The union, by contrast, arrived at the bargaining table with a wide-ranging manifesto on education reform. Union leaders say they don't trust PPS to work with them on issues without the hammer of the contract.

"We wanted to talk about the things that are most important to teachers," says union president Gwen Sullivan. "The district was starting in a different place than we were. It couldn't have been more opposite."


It turns out the district couldn't afford the last contract it signed in March 2011 with teachers,  who gave up cost-of-living increases but were supposed to get 2-to-5-percent raises, depending on their seniority and education.

Within two weeks, however, district officials were talking about covering a $10-million shortfall by laying off more than 100 teachers.

The following school year, teachers agreed to forgo part of the small raise they had just received and to donate $400,000, 40 percent of a recent arbitration award, to help bail out PPS. Sullivan says teachers also agreed to a change in health plans that has upset many teachers while saving the district nearly $1 million.

"Cuts have been predominantly on the backs of teachers," Sullivan says. "We don't want a strike, but our teachers won't accept an unacceptable contract.

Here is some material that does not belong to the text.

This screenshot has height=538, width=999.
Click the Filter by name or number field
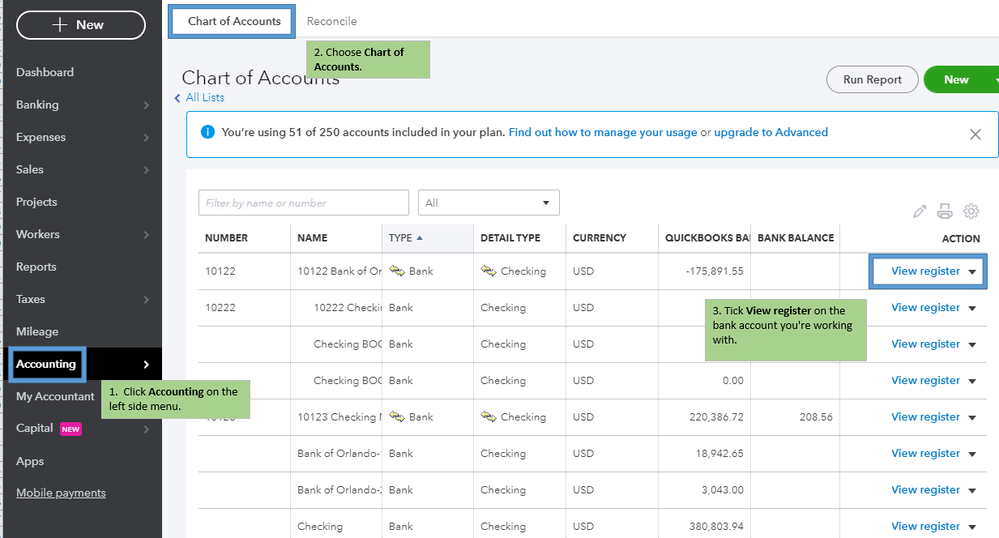click(303, 203)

We are at a breaking point."

The last contract helped create the atmosphere of incredulity toward the district's promises, especially when it comes to money.

As the district pleads poverty, for example, it continues to spend millions on racial-sensitivity training (which has yet to show any meaningful benefit for students) and alternative programs that hire non-union teachers and have abysmal graduation rates. (See "Expel Check," WW, Sept. 25, 2013; and "Flunk Factories," WW, Nov. 13, 2013.)

"Trust is frazzled right now," says Otto Schell, legislative director for the Oregon PTA. "No matter how this works out, there's going to be a lot of work to be done on that."


In 2011, the district proposed a new "six of eight" high-school schedule, in which teachers would have six classes a day instead of the previous five of seven.

The result was intended to save money. But the union challenged the plan, and an arbitrator ruled it violated contract provisions (based on 1997 baselines) that limit teachers to 180 students per day-—six periods with 30 students per teacher.

District officials felt burned by the union's challenge and are determined to eliminate class limits in the contract. Teachers, in turn, feel as if the district tried an end-run around the contract.

"They are all trying to do what they think is best," says Andrew Davidson, a senior at Grant High School and PPS's student representative on the School Board.

Davidson notes everyone wants to carry out the union's slogan: "Schools Our Students Deserve."

“It’s what’s in the contract or how we go about getting there that’s different,” he says.